The right-hand man of Gambia’s former president Yahya Jammeh on Monday admitted being “partially responsible” for the arrest, torture and execution of suspected political opponents during the leader’s 22-year reign.
“I am perhaps responsible… for putting Jammeh there,” former army captain Edward Singhateh told the country’s Truth, Reconciliation and Reparations Commission (TRRC).
“So, anything that has happened, I feel partially responsible, and for that I’m deeply remorseful.”
British-born Singhateh held a number of top government positions, including that of defence minister, under Jammeh who fled the country in January 2017 after losing presidential elections and initially refusing to step down.
Jammeh had come to power in a bloodless coup in July 1994 and was repeatedly re-elected in disputed circumstances until being defeated in December 2016 by the relatively unknown Adama Barrow.
After other West African states intervened, he fled into exile in the central African state of Equatorial Guinea.
Human rights activists accuse Jammeh’s regime of torturing opponents, summary executions, forced disappearances and rape.
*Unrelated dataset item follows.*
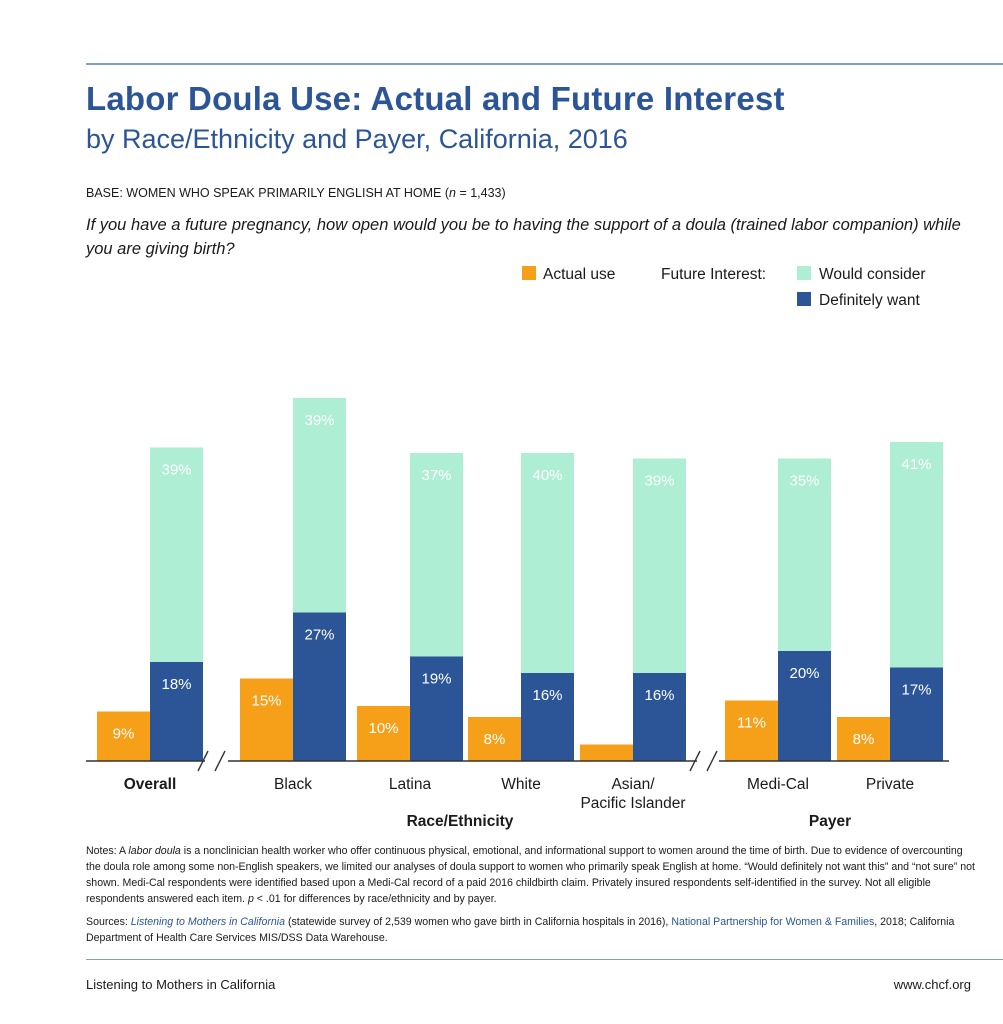 Image resolution: width=1003 pixels, height=1024 pixels. I want to click on label-actual-white: 8%, so click(495, 740).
Singhateh has admitted personally arresting two key figures involved in the 1994 coup — Sana Sabally and Sadibou Hydara — whom Jammeh suspected of plotting against him.
Sabally was tortured and spent nine years in prison while Hydara died in detention.
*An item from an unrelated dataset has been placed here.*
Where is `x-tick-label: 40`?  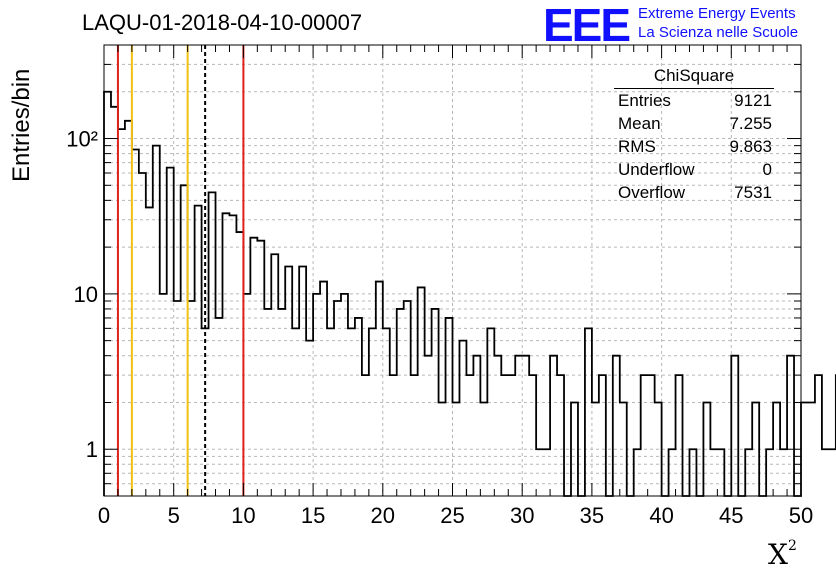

Singhateh admitted that the investigation that led to Sabally’s conviction — and which alleged he had attempted to shoot Jammeh — was built on a web of lies.
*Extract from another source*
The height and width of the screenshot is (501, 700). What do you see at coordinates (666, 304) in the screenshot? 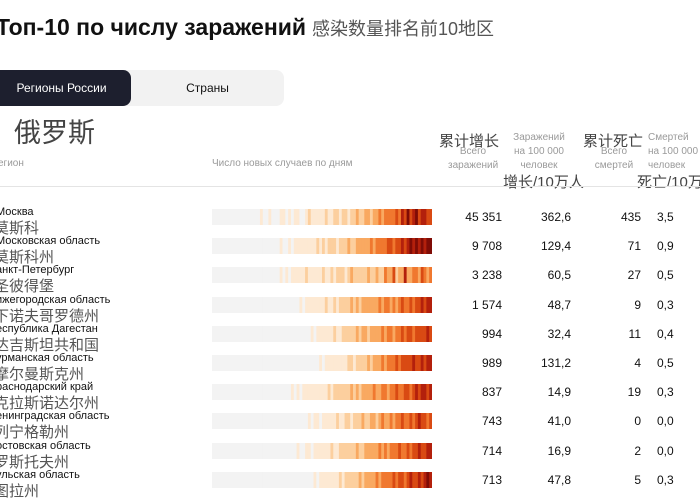
I see `deaths-per100k-value: 0,3` at bounding box center [666, 304].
Singhateh said Sabally had been subjected to “a terrible injustice”.
In two earlier hearings in front of the TRRC, Singhateh admitted his responsibility in the killings in November 1994 of 11 soldiers accused by the regime of plotting a counter-putsch.
“I am extremely sorry. I am apologising to all Gambians for what we have done in the past,” Singhateh said.
“What had happened should not have happened in the first place. It was wrong to arrest people and subject them to inhumane treatment.